Figure (15) RTL schematic of DCM module
The RTL schematic of the DCM module is shown in the Figure (15). The test bench simulated waveform (post-translate model from Modelsim v.5.8 simulator launched by Xilinx ISE) for the DCM is shown in Figure (16).
Figure (16) DCM simulation waveforms
Reset is held high for around 20 nS. Hence the CLKDV_OUT and CLKFX_OUT is zero. Then reset is made low. Out put is generated only after 10 input clock cycles. CLKFX_OUT is twice (50MHz*2=100MHz) and CLKDV_OUT is 5 times less (50 MHz/5=10 MHz) than the input clock frequency (50 MHz).
FIFO with DCM: Synthesis and analysis
The verilog code generated for DCM by the architectural wizard is instantiated in the body of top level module fifo_top.v.
f_almost_full_flag,f_almost_empty_flag,d_in,r_en,w_en,CLK0_OUT,CLKDV_OUT,reset); //instantiate fifo
dcm_fifo dcm_fifo1(CLKIN_IN, RST_IN, CLKDV_OUT, CLKFX_OUT, CLKIN_IBUFG_OUT,CLK0_OUT,
LOCKED_OUT); //instantiate DCM
FIFO code a_fifo5.v is also instantiated in the top level module. Binary counters are instantiated in the a_fifo5.v program. Thus total hierarchical structure of the design is as shown in the Figure (17).
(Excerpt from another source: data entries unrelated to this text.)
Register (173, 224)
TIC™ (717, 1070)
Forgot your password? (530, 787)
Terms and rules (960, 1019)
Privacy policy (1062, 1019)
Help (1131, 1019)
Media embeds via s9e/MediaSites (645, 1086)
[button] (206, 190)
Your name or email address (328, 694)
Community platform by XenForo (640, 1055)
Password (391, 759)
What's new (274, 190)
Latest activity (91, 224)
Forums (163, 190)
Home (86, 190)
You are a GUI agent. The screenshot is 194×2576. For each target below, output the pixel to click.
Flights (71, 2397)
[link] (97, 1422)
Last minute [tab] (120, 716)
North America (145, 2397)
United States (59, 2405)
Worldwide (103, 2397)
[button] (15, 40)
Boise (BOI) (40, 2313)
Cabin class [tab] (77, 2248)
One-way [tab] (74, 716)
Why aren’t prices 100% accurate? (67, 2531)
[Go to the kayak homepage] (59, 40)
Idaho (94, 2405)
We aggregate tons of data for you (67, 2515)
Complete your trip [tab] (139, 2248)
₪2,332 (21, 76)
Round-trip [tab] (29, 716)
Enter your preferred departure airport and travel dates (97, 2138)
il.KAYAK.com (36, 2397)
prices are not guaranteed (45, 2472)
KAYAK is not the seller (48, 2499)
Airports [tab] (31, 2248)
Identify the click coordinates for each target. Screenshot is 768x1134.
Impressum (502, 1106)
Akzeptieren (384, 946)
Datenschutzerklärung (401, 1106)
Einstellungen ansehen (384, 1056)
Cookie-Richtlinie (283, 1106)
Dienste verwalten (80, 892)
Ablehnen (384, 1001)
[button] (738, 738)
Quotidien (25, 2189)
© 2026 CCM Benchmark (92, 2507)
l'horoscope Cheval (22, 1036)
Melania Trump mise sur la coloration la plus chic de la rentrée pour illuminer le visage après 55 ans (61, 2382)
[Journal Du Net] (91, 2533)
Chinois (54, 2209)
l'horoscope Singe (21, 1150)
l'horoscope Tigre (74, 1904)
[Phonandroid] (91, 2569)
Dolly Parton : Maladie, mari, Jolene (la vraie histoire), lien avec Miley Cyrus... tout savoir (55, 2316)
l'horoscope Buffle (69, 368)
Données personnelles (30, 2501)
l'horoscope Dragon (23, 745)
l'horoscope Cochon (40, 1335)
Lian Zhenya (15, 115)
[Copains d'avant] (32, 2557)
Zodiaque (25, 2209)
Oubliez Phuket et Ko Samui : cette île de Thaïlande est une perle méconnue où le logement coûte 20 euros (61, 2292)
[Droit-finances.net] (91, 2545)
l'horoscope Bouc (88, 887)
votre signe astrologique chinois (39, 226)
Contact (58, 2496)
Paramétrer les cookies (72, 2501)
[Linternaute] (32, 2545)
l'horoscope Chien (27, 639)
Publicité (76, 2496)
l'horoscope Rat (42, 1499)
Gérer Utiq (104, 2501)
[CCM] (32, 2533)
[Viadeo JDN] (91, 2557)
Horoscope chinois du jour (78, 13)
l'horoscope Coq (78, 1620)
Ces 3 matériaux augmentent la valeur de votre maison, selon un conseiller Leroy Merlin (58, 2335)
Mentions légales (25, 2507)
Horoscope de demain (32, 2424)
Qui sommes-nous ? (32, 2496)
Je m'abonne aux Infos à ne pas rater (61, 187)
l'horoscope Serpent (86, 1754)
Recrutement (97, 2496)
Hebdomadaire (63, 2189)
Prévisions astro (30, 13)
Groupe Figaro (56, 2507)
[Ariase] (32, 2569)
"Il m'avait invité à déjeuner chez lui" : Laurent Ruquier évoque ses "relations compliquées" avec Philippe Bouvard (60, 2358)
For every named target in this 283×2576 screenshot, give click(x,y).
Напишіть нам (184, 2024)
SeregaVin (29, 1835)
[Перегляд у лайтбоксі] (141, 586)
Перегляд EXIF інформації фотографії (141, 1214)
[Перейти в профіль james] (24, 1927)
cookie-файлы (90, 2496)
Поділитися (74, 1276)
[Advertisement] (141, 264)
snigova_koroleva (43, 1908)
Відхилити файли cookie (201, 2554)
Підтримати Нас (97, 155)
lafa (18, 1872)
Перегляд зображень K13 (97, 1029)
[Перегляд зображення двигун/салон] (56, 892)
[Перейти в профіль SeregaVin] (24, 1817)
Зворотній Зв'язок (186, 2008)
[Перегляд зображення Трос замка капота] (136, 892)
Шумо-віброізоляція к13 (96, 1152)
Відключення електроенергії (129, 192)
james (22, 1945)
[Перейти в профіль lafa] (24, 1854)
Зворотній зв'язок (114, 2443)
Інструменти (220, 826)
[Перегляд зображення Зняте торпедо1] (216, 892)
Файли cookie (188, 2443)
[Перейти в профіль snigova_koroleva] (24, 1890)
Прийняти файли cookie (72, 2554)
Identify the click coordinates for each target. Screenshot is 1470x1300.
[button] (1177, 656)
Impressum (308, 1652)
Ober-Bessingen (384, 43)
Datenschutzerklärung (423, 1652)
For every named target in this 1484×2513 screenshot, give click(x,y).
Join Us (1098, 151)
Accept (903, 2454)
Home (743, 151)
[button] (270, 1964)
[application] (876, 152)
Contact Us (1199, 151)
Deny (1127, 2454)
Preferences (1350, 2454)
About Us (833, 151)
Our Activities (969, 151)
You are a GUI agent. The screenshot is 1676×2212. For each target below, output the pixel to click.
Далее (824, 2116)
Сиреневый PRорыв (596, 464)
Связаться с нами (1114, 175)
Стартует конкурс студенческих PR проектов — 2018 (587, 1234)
Top level module has instantiations to the modules dcm_fifo, a_fifo5. dcm_fifo module generates required clocks for the design while a_fifo5 module implements FIFO memory controller. B_counter module is instantiated twice in a_fifo5 module to obtain read and write address generators.
Figure (17) Hierarchical structure of the FIFO design
FIFO top level module fifo_top.v is verified by the help of test bench program generated by Xilinx ISE and behavioral simulation results are shown in the Figure (19). RTL schematic generated for the top module is shown in the Figure (18). The schematic includes both DCM module and FIFO module connected to each other as per the design requirement. Outputs x, y and z are from DCM module and are not used. The simulation results justify the FIFO working without any error. Input clock CLKIN_IN itself becomes read clock. Since w_clk is generated internally it is not shown in the simulation waveform.
Figure (18) RTL schematic of DCM and FIFO
The summary of the FPGA resources used for the complete design is listed below. The below mentioned devise utilization summary is part of the synthesis report generated by Xilinx-synthesize-XST.
Device utilization summary:
Selected Device : 3s200ft256-5
Number of Slices: 28 out of 1920 1%
Number of Slice Flip Flops: 23 out of 3840 0%
Number of 4 input LUTs: 54 out of 3840 1%
Number used as logic: 38
Number used as RAMs: 16
Number of IOs: 29
Number of bonded IOBs: 29 out of 173 16%
Number of GCLKs: 3 out of 8 37%
Number of DCMs: 1 out of 4 25%
Speed Grade: -5
Minimum period: 5.091ns (Maximum Frequency: 196.444MHz)
Minimum input arrival time before clock: 6.185ns
Maximum output required time after clock: 11.059ns
Maximum combinational path delay: 6.662ns
From the timing summary it can be observed that maximum operating frequency is increased from around 110 MHz to 196.444 MHz. this can be attributed to the DCM which provides stable clock signal to the hardware resources. 16 numbers of LUTs are utilized as distributed dual port RAM. Synthesis of a_fifo5 showed around 35 numbers of slices. But with the complete implementation it has reduced to 28. Total numbers of flip flops used also reduced.
Merits and demerits of the design
One of the important advantages of the proposed design is that the design shows efficient performance for the synchronous as well as asynchronous clocks (frequency within the maximum operating frequency). All status flags are asserted and deasserted with zero clock cycle delay. The new design uses simple 4 bit binary counters for addressing the FIFO memory. Synchronization between the clock domains is achieved with the pointer difference concept which is very easy to understand and implement. But the design can be slower compared to the design of FIFO with gray pointer approach. But this has to be tested.
This ends the article series on asynchronous FIFO I designed. There are many methods by which design can be implemented. I shared what I designed. Your comments are always welcome!